In the video Jane and I re-read the vows we had taken 20 years before, and last evening we felt like we had done a pretty good job sticking to them. In the video we also each reflected out loud with our 20th anniversary thoughts and feelings, there together with those we considered part of our extended family, whether by blood or otherwise.

One of things I spoke about was the importance of connections—connections to family and friends, connections to the natural world, connections to those who have come before us, and connections to those coming after us. I said that our marriage was able to survive and deepen in large part because Jane and I consciously worked at maintaining all of those connections over the years.

In 1997, a couple years before this 20th wedding anniversary event, I wrote a poem about connections, Our Awesome Task.
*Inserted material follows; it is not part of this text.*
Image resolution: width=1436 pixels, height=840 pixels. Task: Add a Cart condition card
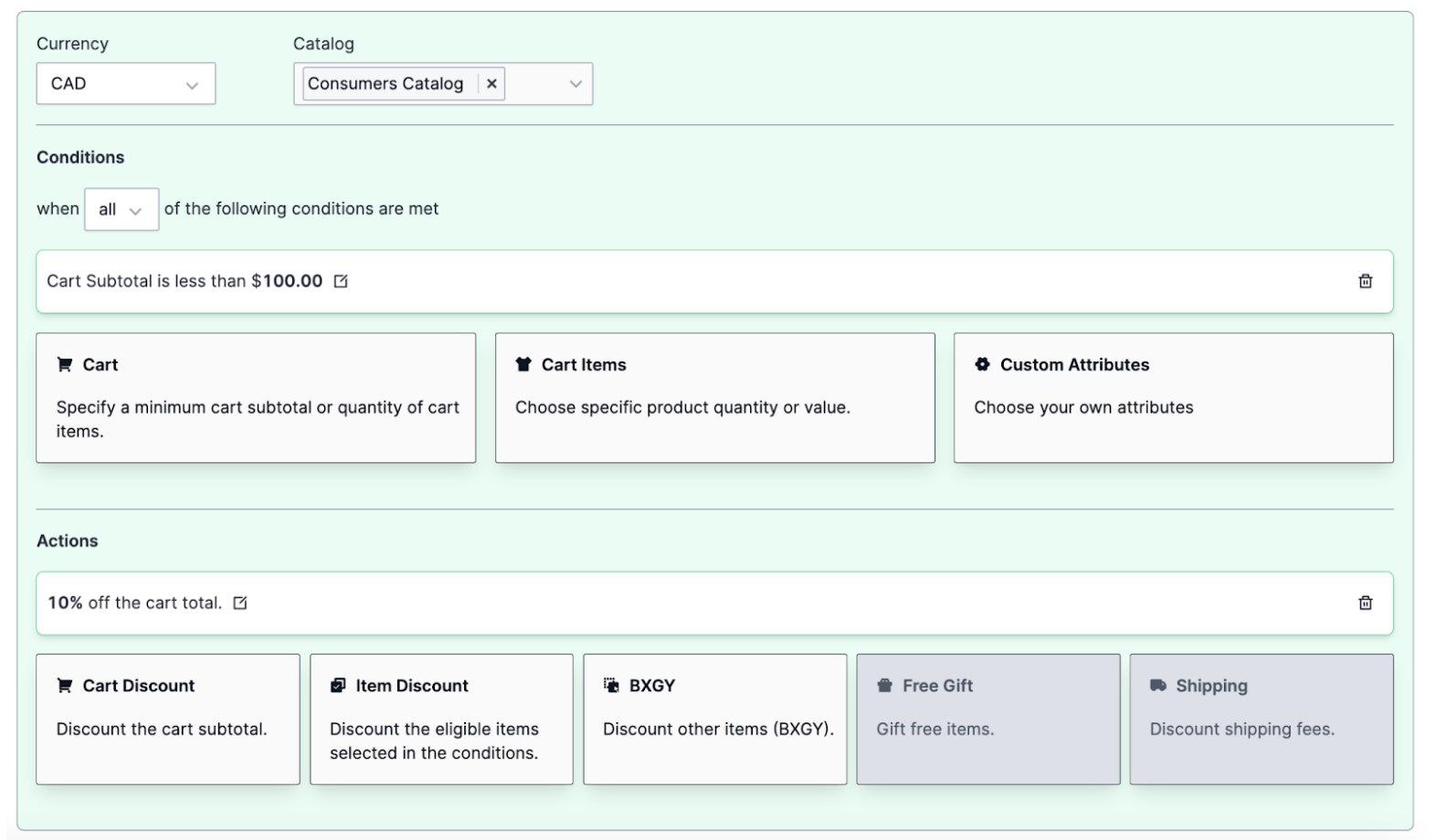tap(256, 398)
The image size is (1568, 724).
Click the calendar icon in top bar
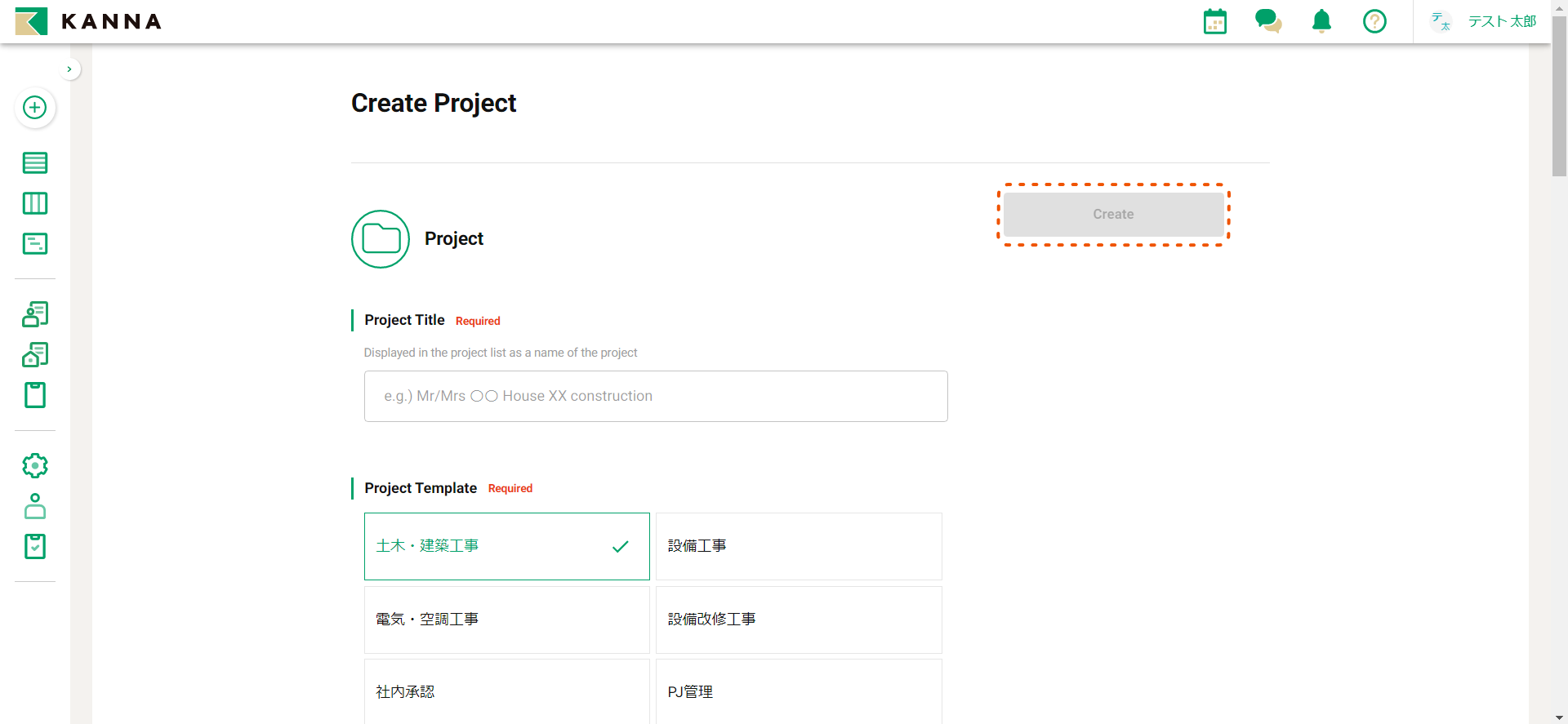tap(1214, 21)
These were the concluding verses:

“Where do we look for strength in times like these–hard times, struggling times, fighting-seemingly-insurmountable-odds times?

“To one another, as we learn the “to” (one another) and not the “on” that has been
our history on the Left, within the union structures, in our other organized efforts–the competition, the pettiness, the backstabbing, the dishonesty–a history that must be, and fortunately is, being transcended.

“Some find strength in spiritual traditions, even rituals, connecting us to one another, to those before, to the natural world.

“Some love and meditate on “God”–Truth, Justice, Compassion–(“And what does God require of you but to do justice, and to love kindness, and to walk humbly with your God?”) —with all their heart and soul, and their neighbors as themselves, fulfilling Humankind’s Greatest Commandment.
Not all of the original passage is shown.